Cheika's "considerable abilities"?
He is obviously an effective man manager, he certainly got the Waratahs fit, he somehow managed to get us into the RWC Final.
But I am a bit worried that he might just be a bit narrow in his approach to the game. The days of teams having a set style are long over. The challenge these days is to be adaptable. By all means we must play to our strengths but to get to the top, or to stay in the top echelon, demands a much more flexible approach than we have seen - especially against the Dodgers.
Of course he has considerable abilities. He's demonstrated them.
Quite a successful coaching career in Europe. The first ever Super title for the Waratahs. To a RWC Final within 12 months of being appointed and when the Wallabies were struggling badly when he assumed the HC role there.
That is not just about 'man management' skills, let's not be silly or churlish. These are exceptional achievements.
In my opinion, what has gone wrong for Cheika is that he's only just realising - partly as a result of his own ego-driven stubbornness and inexperience at national level - is that a full-strength, high calibre coaching group based around men who are far from yes-men is simply essential to creating a national team that can compete against other good teams that have such a group.
Just read the autobiography of the greatest rugby coach the modern game has known, G Henry. Even with the resources of the NZRU, Henry makes abundantly clear how crucial were his (and the NZRU's) choices in building a complete national coaching group. And that's also where the M Byrnes and G Enokas came in, let alone the W Smiths and Hansens.
The entire NZRU system is centred upon the criticality of coach and coaching skill development, period. The ARU is just left in the dust in this area of deep competency and now, in 2016, we finally see the
systemic consequences of its institutional blind spots and analytical backwardness.
The ARU has effectively wasted the last decade in an obsessive and profoundly mistaken ideology that what Aus rugby required was more quantity, not more, and faster developing, quality.

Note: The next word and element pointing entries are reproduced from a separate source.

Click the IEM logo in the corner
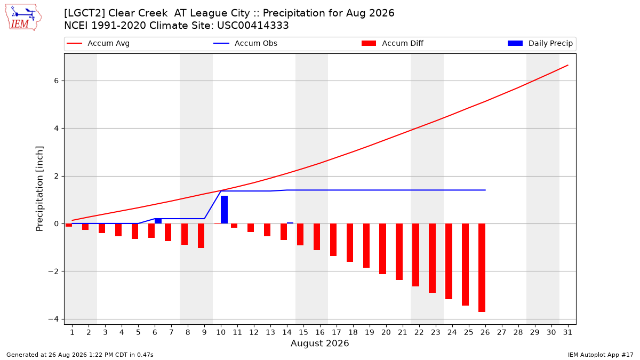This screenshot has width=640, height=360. tap(23, 17)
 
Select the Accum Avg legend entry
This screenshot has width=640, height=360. tap(98, 43)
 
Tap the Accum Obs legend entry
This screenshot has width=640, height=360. tap(245, 43)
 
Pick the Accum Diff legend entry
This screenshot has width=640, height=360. tap(393, 43)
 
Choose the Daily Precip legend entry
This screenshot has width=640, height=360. tap(540, 43)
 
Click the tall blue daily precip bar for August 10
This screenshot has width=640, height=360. tap(225, 210)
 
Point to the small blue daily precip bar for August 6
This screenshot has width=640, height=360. tap(158, 221)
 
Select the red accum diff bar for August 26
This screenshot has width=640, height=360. tap(482, 268)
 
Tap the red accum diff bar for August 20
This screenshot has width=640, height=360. tap(382, 249)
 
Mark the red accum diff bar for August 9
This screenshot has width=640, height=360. tap(201, 236)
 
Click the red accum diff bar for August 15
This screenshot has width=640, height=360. tap(300, 235)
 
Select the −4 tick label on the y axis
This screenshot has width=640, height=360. tap(53, 319)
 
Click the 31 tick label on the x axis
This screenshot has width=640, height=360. tap(567, 332)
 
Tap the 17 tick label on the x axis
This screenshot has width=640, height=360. tap(337, 332)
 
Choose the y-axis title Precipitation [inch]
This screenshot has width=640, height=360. tap(39, 189)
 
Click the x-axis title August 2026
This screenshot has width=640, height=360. tap(319, 343)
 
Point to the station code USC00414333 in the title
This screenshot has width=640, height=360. tap(253, 26)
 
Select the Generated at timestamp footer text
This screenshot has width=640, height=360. tap(79, 355)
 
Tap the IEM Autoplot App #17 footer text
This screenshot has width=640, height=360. tap(601, 355)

EJ (Eddie Jones) has learnt this same hard truth re coaching support resources from years of varied national coaching experiences. That's just one reason why he purged every single England support coach he inherited and brought in an entirely new (and far better) coaching group as well as seeking out the Ellas, Johns, Fowlers, Wilkinsons, and so on.
What do we have? One full time coach in Ledesma. A wholly unproven part-time attack coach in Larkham. An unproven part-time sort-of kicking coach in Malone (now recently dismissed fortunately). And so on. Half the problem is that the ARU has no one in its own organisation capable of mentoring and guiding Chieka in building out the coaching group he needs - one only has to assess the hopeless job they did with Deans' support coaches to see how incapable they are in such crucial areas of elite coach resourcing.
If a national HC does not have a rich array of advisory skills within his direct support group and loads of varied elite coaching experience that such a group should provide, then he will inevitably fall back on 'my patterns of past success' and that is partly what Cheika has done with his Wallaby replication of the Tahs' Chiekaball 'constant possession, constant running' model.
The core problem with that model is that you need exceptionally fine skills, and all consistently applied, at national level in order to make it a winning one. We don't possess enough of those skills against the best coached teams.
The hope we have today is to thoughtfully vary the model and still, for every model we may ever invent, improve our total coaching ingenuity and player skill levels. That's why M Byrne's retention reflects very good - and impressively humble - judgement on Chieka's part. He has come to realise he needs far more capability and experience around him than he ever did in Europe or at the Tahs.
It's to his considerable credit that he has done so, in a way the hapless Deans never did. Let's now hope he makes more essential changes and by doing so we will re-enliven a rational basis for hope that our national team can excel more consistently than it's been able to for the last 10 years and more.